Negli ultimi anni, sempre più aziende stanno scegliendo una nuova generazione di materiali: i cosiddetti “calcium free”, realizzati in fibra di quarzo ad alta purezza.
Perché? Perché riescono a resistere al calore estremo senza innescare reazioni chimiche pericolose.
Una scelta intelligente – e sempre più diffusa – per chi non vuole solo buone prestazioni, ma anche più tutela per chi lavora, meno rischi nascosti e più tranquillità normativa.
Cosa sono i materiali “calcium free”?
Sono materiali tecnici avanzati, privi di componenti che possono innescare reazioni indesiderate ad alte temperature, come ossidi di calcio, sodio o potassio.
Sono ottenuti attraverso un processo di purificazione chimica che consente di raggiungere una composizione a oltre il 95% di biossido di silicio (SiO₂), con l’aggiunta di allumina per aumentarne la stabilità.
Rispetto agli isolanti tradizionali – lana di roccia, fibre ceramiche, fibre vetrose non trattate – presentano:
- Maggiore resistenza termica (fino a 1200°C);
- Stabilità dimensionale anche in ambienti aggressivi;
- Assenza di rilascio di sostanze pericolose;
In sintesi: sono materiali progettati per proteggere impianti e persone, anche nei punti critici come giunti, turbine, compensatori e flange.
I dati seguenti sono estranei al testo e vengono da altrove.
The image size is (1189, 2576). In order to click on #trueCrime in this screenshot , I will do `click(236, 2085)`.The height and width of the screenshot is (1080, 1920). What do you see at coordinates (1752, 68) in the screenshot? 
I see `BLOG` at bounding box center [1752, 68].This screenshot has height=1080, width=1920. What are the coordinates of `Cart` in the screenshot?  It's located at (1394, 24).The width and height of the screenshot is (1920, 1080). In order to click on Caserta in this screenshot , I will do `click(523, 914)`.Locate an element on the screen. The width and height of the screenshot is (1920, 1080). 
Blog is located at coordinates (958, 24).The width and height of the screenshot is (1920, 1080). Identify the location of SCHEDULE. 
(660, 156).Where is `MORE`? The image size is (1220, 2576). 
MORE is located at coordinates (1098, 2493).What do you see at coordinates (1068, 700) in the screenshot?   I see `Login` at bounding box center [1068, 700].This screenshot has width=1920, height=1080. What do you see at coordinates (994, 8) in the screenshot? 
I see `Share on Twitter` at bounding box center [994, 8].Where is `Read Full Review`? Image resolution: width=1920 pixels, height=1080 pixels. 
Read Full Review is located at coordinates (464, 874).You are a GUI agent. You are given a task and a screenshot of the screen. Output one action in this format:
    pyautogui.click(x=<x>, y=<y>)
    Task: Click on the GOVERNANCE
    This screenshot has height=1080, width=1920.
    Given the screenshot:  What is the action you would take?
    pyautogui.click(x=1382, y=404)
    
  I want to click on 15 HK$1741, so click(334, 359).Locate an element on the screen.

Perché sono così importanti?
Perché non tutti gli isolanti sono uguali.
A certe temperature, isolanti tradizionali contenenti calcio possono reagire con acciai al cromo e ossigeno, formando cromo esavalente – una sostanza classificata come cancerogena di categoria 1B.
Con i materiali “calcium free” questo rischio viene eliminato alla radice: non c’è calcio, quindi non si innesca alcuna reazione.
E questo significa:
- Meno esposizione per gli operatori;
- Nessuna bonifica straordinaria;
- Maggiore facilità nel rispettare le normative (come il Regolamento REACH e il D.Lgs. 81/2008);
- Meno sorprese durante audit e ispezioni ambientali o HSE.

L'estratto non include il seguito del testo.